AIM: To investigate the chemical constituents of the roots of Pulsatilla cernua (Thunb.) Bercht. et Opiz. METHODS: Column chromatography (including D101 macroporous resin, silica gel and ODS) and HPLC were used to separate the chemical constituents whose structures were elucidated by FAB-MS, NMR (1D and 2D) and hydrolysis methods. RESULTS: Six compounds were isolated and established as hederagenin 3-O-alpha-L-rhamnopyranosyl (1-->2)-alpha-L-arabinopyranoside (pulsatilla saponin A, 1), hederagenin 3-O-beta-D-glucopyranosyl (1-->3)-alpha-L-rhamnopyranosyl (1-->2)-alpha-L- arabinopyranoside (2), hederagenin' 3-O-alpha-L-rhamnopyranosyl(1-->2)[beta-D- glucopyranosyl(1-->4)]-alpha-L-arabinopyranoside (pulsatilla saponin D, 3), 3-O-alpha-L-rhamnopyranosyl (1-->2)-alpha-L-arabinopyranosyl hederagenin 28-O-beta-D-glucopyranosyl (1-->6)-beta-D-glucopyranosyl ester (dipsacoside B, 4), 3-O-alpha-L-rhamnopyranosyl(1-->2) [beta-D-glucopyranosyl(1-->4)]-alpha-L-arabinopyranosyl hederagenin 28-O-beta-D-glucopyranosyl ester (cernuoside C, 5) and daucosterol (6), respectively. CONCLUSION: Compound 5 is a new compound and named as cernuoside C. Compounds 2, 4 and 6 were isolated from Pulsatilla cernua for the first time.

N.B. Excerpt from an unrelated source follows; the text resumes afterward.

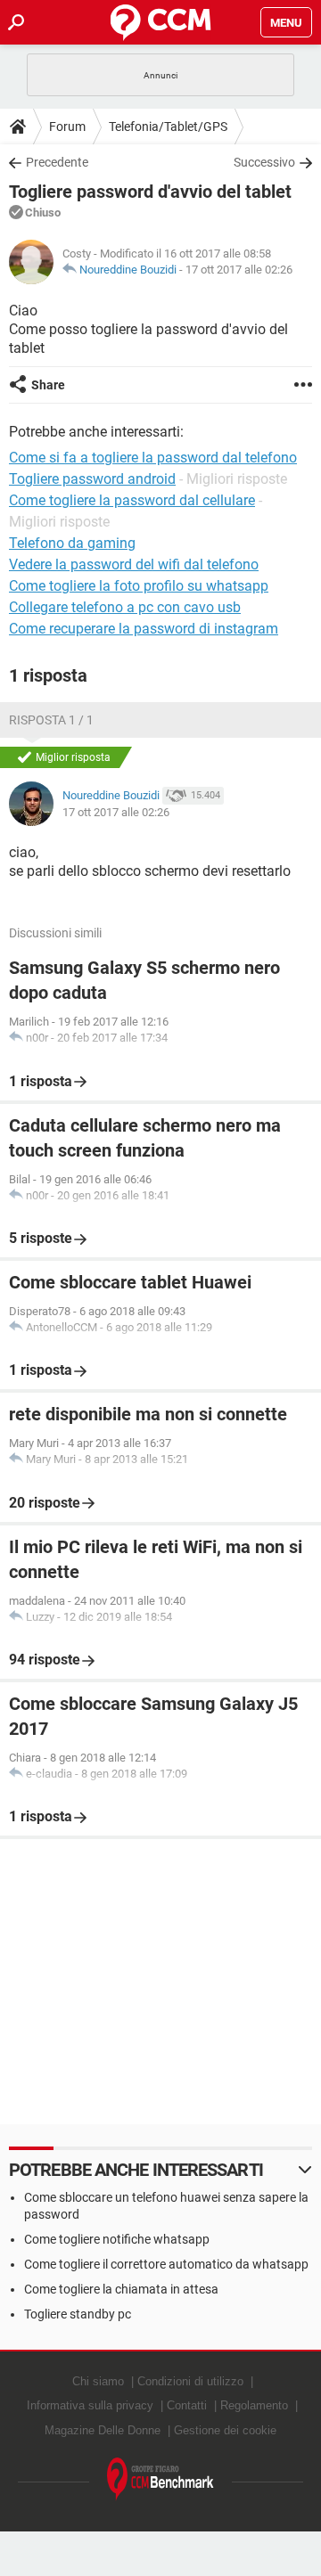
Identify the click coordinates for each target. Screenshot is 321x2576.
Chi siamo (98, 2381)
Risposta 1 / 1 (51, 720)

[Studies on the chemical constituents of Lonicera macranthoides Hand. -Mazz].[Pubmed:8213170]
Yao Xue Xue Bao. 1993;28(4):273-81.
Three bisdesmosidic triterpenoid saponins I-III, have been isolated from the flowers of Lonicera macranthoides Hand. -Mazz. By spectral (IR, MS, 1H-NMR and 13C-NMR) and chemical methods, I was proved to be identical with the known dipsacoside B, II and III were new compounds named macranthoidin A and macranthoidin B. Their structures were identified as follows: The prosapogenin of II, macranthoside A(IIb), was elucidated as 3-O-beta-D-glucopyranosyl-(1-3)-alpha-L-rhamnopyranosyl-(1-2)-alpha-L- arabinopyranosyl 3 beta, 23-dihydroxyl-olean-12-en-28-olic acid, II was established as 3-O-beta-D-glucopyranosyl-(1-3)-alpha-L-rhamnopyranosyl-(1-2)-alpha-L- arabinopyranosyl 3 beta,23-dihydroxyl-olean-12-en-28-O-beta-D-glucopyranosyl-(1-6)-beta-D- glucopyranoside. The prosapogenin of III, macranthoside B(IIIb), was elucidated as 3-O-beta-D-glucopyranosyl-(1-4)-beta-D-glucopyranosyl-(1-3)-alpha-L- rhamnopyranosyl-(1-2)-alpha-L-arabinopyranosyl 3 beta,23-dihydroxyl-olean-12-en-28-olic acid, III was established as 3-O-beta-D-glucopyranosyl-(1-4)-beta-D-glucopyranosyl-(1-3)-alpha-L- rhamnopyranosyl-(1-2)-alpha-L-arabinopyranosyl 3 beta,23-dihydroxyl-olean-12-en-28-O-beta-D-glucopyranosyl-(1-6)-beta-D- glucopyranoside. IIb and IIIb have not been reported in the literature.